So is Lockwood trying to have it both ways -- a mixture of highbrow technique and middlebrow cultural appeal? Or is that even a relevant question? It may not matter. She just waves that chromium wand and distills all that she surveys into the glossiest depictions of exotically machined metal imaginable. Sometimes their allure is as straight up as an illustration out of a book or magazine, but at other times the imagery is almost abstract as Lockwood zeroes in on reflections within reflections, the gloss of mirror-polished enamel reflected in convoluted chrome.

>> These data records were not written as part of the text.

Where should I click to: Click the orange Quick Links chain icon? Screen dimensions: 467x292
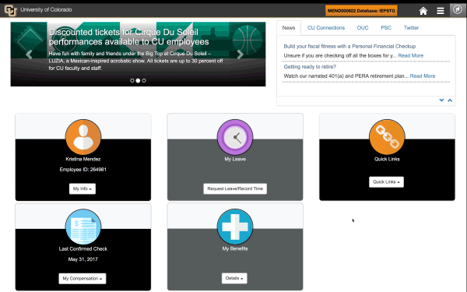(387, 137)
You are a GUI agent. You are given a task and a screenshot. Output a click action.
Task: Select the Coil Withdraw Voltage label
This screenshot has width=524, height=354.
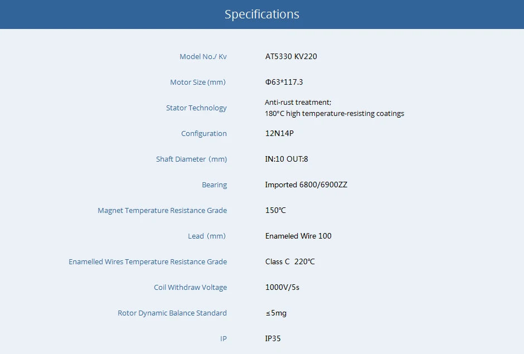191,287
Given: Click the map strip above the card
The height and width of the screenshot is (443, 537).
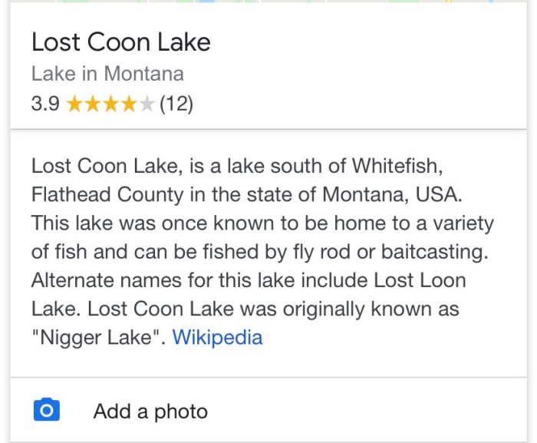Looking at the screenshot, I should pyautogui.click(x=269, y=2).
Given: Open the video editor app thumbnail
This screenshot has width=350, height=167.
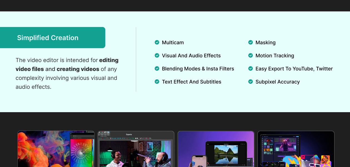Looking at the screenshot, I should (x=296, y=149).
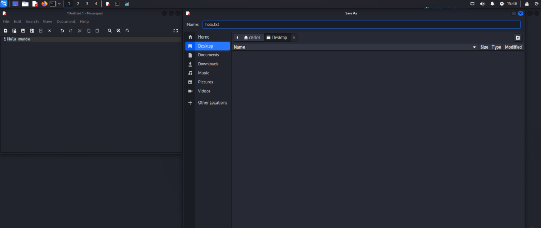The height and width of the screenshot is (228, 541).
Task: Open Firefox from the top panel
Action: [x=44, y=4]
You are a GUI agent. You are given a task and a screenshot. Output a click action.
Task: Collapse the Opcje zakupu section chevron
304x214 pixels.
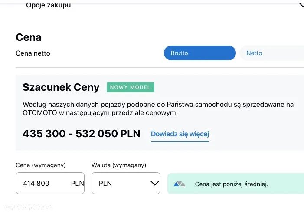pyautogui.click(x=301, y=5)
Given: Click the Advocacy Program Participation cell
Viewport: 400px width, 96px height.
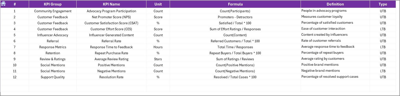Looking at the screenshot, I should point(111,11).
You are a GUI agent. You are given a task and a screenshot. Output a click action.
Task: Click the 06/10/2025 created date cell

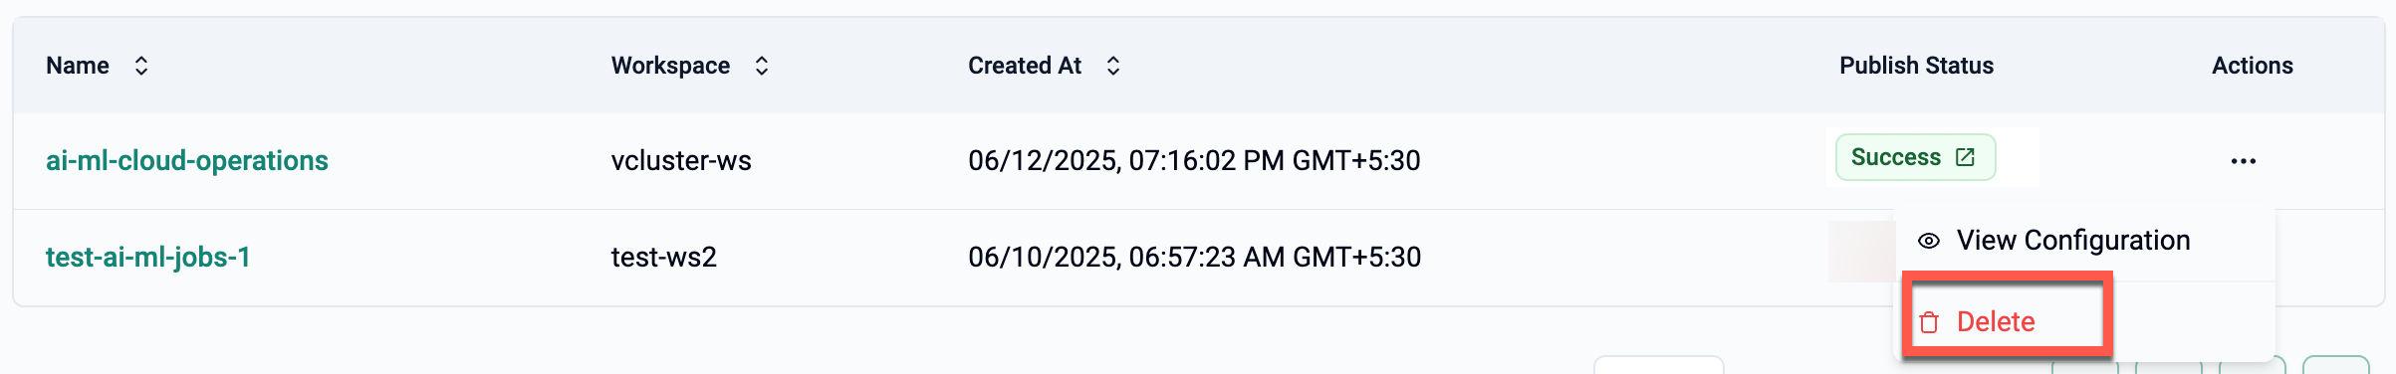[1194, 257]
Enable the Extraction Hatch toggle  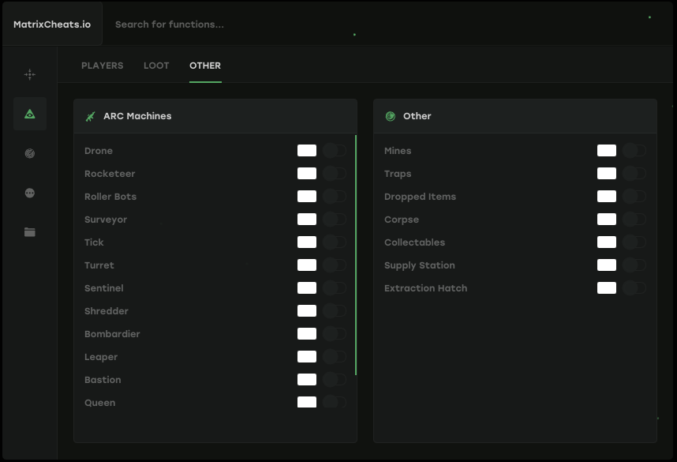pos(634,288)
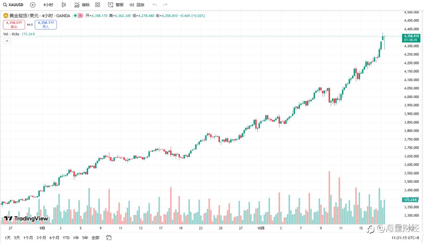Image resolution: width=424 pixels, height=243 pixels.
Task: Click the add symbol (+) icon
Action: 32,5
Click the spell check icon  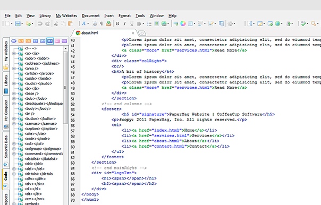coord(303,24)
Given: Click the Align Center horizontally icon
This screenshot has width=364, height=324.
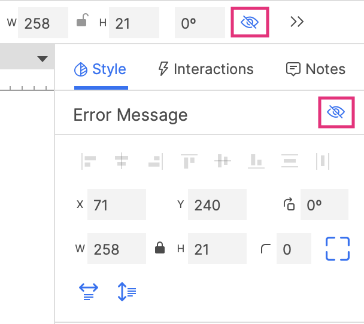Looking at the screenshot, I should pyautogui.click(x=123, y=160).
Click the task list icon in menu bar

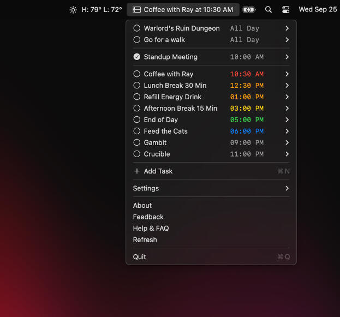click(x=136, y=10)
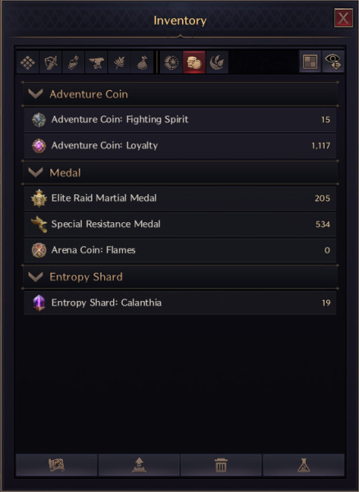Image resolution: width=359 pixels, height=492 pixels.
Task: Click the trash can delete icon
Action: 221,465
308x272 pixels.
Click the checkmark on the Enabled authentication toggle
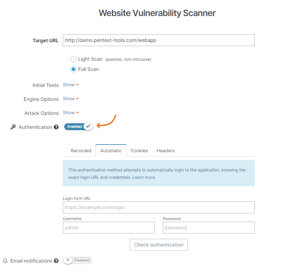(88, 126)
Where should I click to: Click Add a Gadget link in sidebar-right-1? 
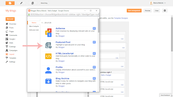(x=106, y=75)
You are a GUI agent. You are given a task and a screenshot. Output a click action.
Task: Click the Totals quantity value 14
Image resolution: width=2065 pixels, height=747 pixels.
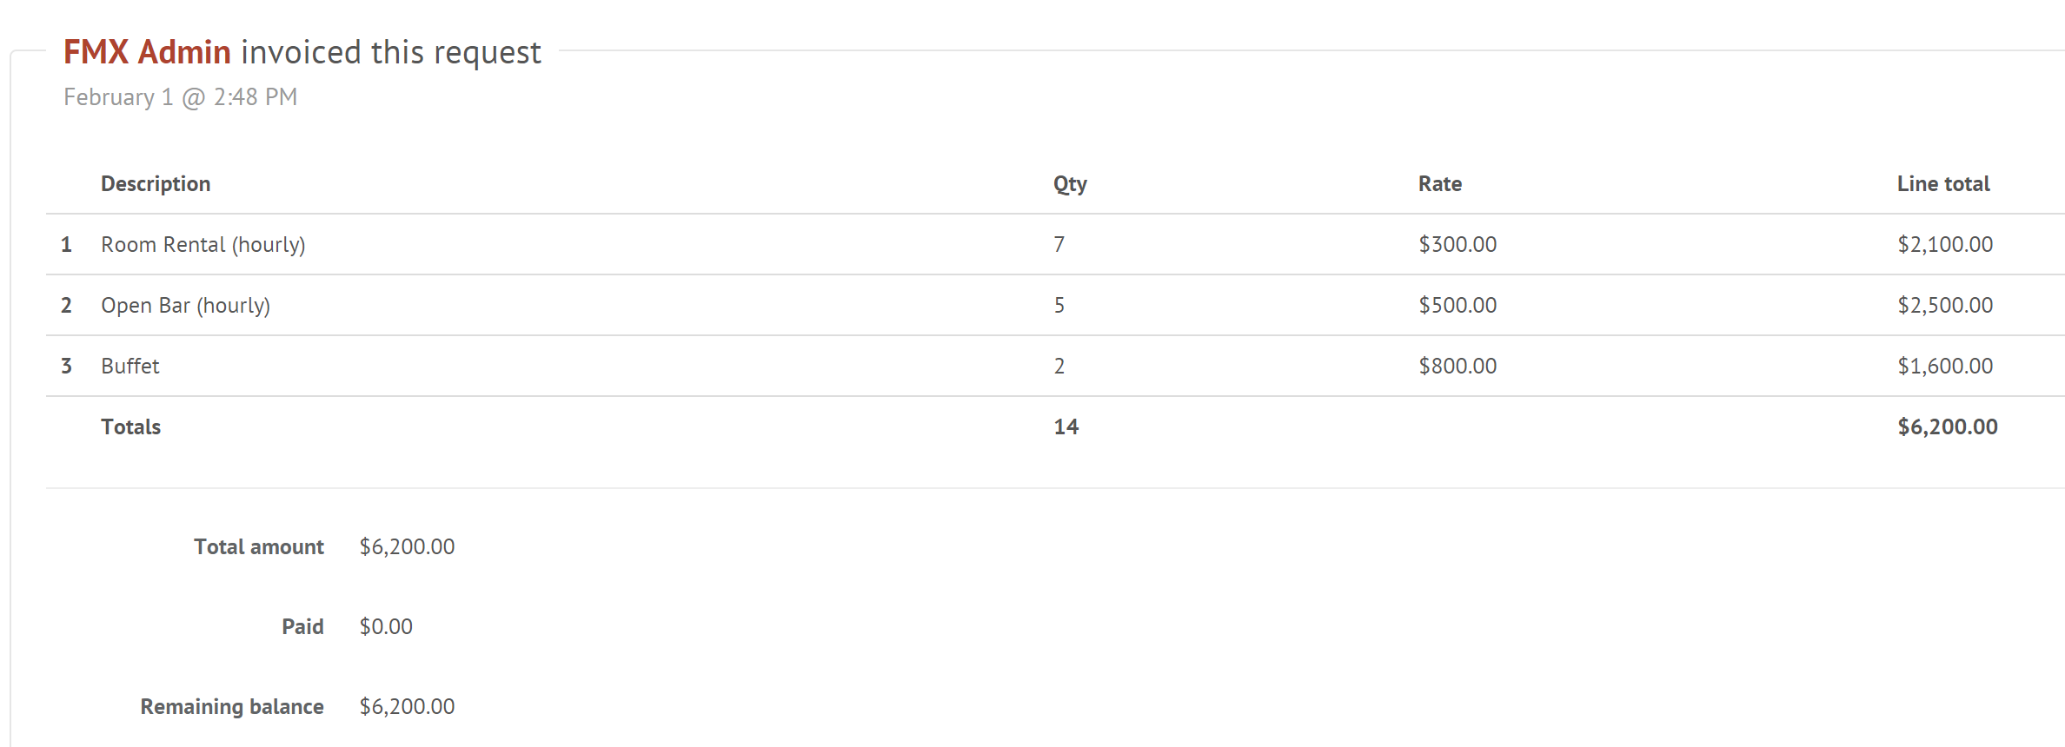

An example of the former approach is seen in Gold Digger, a dreamy view of an ultra-sleek custom motorcycle that appears to rise like an apparition from a spit of land surrounded by swamp. Here the painting simply offers a view, as if through a window, of its fantastical subject. But Porsche And Palms -- an image of a Porsche so distorted in the reflections of another car that it's as convoluted as one of Salvador Dali's melting timepieces -- is ultra abstract. A happy medium is seen in Vette On Vette in which the sleek yellow form of a Stingray-type Corvette appears reflected on the polished cobalt flanks of a classic late 1950s Corvette -- a vision as exalted for a car freak as a Faberg Easter egg must be for a jewelry buff. Philosophers can debate the fine points of what it all means, but what's beyond dispute is Lockwood's ability to recreate in oils that reflective chrome sizzle --Êthe mystique of elaborately machined metal, the aura of speed and the visceral excitement it conveys.
Turning our gaze from Lockwood's photographic paintings to Julie Dermansky's photographs of hand-painted signs is like traveling from the fantasies of the Western world to the far more prosaic -- yet somehow no less fantastic -- dreams of Africa and Asia. The imagery is very, very different. Modest in scale and execution, Dermansky's documentary images might almost be in the social landscape tradition of someone like Walker Evans if not for their exotic locales. Most were photographed on the streets of Rwanda, Vietnam, Cambodia and other remote places where the unvarnished directness of visual communication is sometimes startling. Some are also outposts of "dark tourism" due to their histories of genocide and other unfortunate occurrences.
Trust Butchery is the name of a tiny butcher shop in Kigali, Rwanda. The shop looks a little worse for wear -- years of genocide by machete were hard on the Rwandan infrastructure -- but the name comes across as high irony. Another painted sign depicts a young woman missing her front teeth, while above her, in a cartoon bubble, is a set of perfectly intact teeth. Similarly, a sign for a Vietnamese dentist office displays an otherwise ordinary woman's face with a cut-away view of a skeletal cross-section of a jaw and teeth, and while it's clear Western marketing techniques have yet to penetrate some parts of the world, no one could accuse these professionals of lacking candor or attempting to falsely glamorize their occupations. A refreshingly surreal series of images.